Sensitivity, frequency measurement, and receiver designs are covered in Chapters 7
through 10. Chapter 7 presents several signal detection schemes. The approaches include
detection in both the time and frequency domains. Chapter 8 presents two simple schemes to
improve frequency measurement accuracy. These methods have the potential to make the
frequency resolution dependent on pulse width such that higher frequency resolution can be
obtained on longer pulses. This is a very desirable feature in EW receivers. Chapter 9
presents a simple monobit receiver design with inferior performance but the potential for
fabrication on a single chip. Chapter 10 presents an effective approach to channelize the
frequency. The concept of decimation and multirate will be introduced. Some potential
approaches for improving frequency measurement after channelization are discussed in
Chapter 10 as well. These methods might be adopted in an encoder design. Several advanced
EW receiver techniques are covered in Chapters 11 through 14. High-frequency resolution
measurement is covered in Chapter 11. Chapter 11 also presents some high-resolution
parametric spectrum estimation methods developed in last several decades. These methods
usually provide finer frequency resolution than the FFT approach, but they are
computationally intensive. An EW receiver is designed to detect radar signals; most of the
application examples covered in previous editions of this book considered continuous-wave
(CW) signals. In this edition, two exotic radar signals, biphase shift keying (BPSK) and
frequency modulated (FM) signals, are considered in Chapters 12 and 13, respectively, as
important updates in EW receiver technologies. The bandwidth of a digital receiver is
determined by the sampling rate of its ADC. To increase receiver bandwidth, the most
straightforward way is to increase the sampling rate of the ADC. However, this might not
always be a feasible solution. Chapter 14 presents a technology known as analog-to-
information (A-to-I), which allows a digital receiver to cover a broad bandwidth with a low
sampling rate.
Most receiver examples considered in this book use only one antenna, therefore they
cannot measure a signal’s angle of arrival (AOA), but the AOA is an important signal
characteristic. Chapter 15 discusses AOA measurements. Some practical problems and
suggested solutions are also included. An AOA system calibration method based on the
time-reversal concept is discussed in Chapter 16.

1.5 Specific Remarks


Many computer programs are included in this book to help readers understand the
design of a receiver. All these programs are written in MATLAB (MathWorks, Natick, MA,
USA). Most of the high-resolution schemes in Chapter 11 have a computer program
associated with them.
Many of the figures presented in this book were produced using MATLAB. The time
scale is often labeled as ‘‘time sample’’ since it represents samples of the time domain. The
corresponding frequency plot is labeled as ‘‘frequency bin’’ since it is the spectrum
calculated from the FFT operation on the time domain samples.

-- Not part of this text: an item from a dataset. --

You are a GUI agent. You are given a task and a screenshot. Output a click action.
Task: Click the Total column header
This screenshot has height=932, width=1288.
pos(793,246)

If one is not familiar with this technical area or does not start from the beginning of the
book, it may be difficult to recognize some of the acronyms. Acronyms and abbreviations
are useful for expressing technical terms. For convenience, all acronyms are spelled out the
first time they appear in a chapter, even if it is a very common one. In addition, a list of all
the acronyms is provided at the back of the book.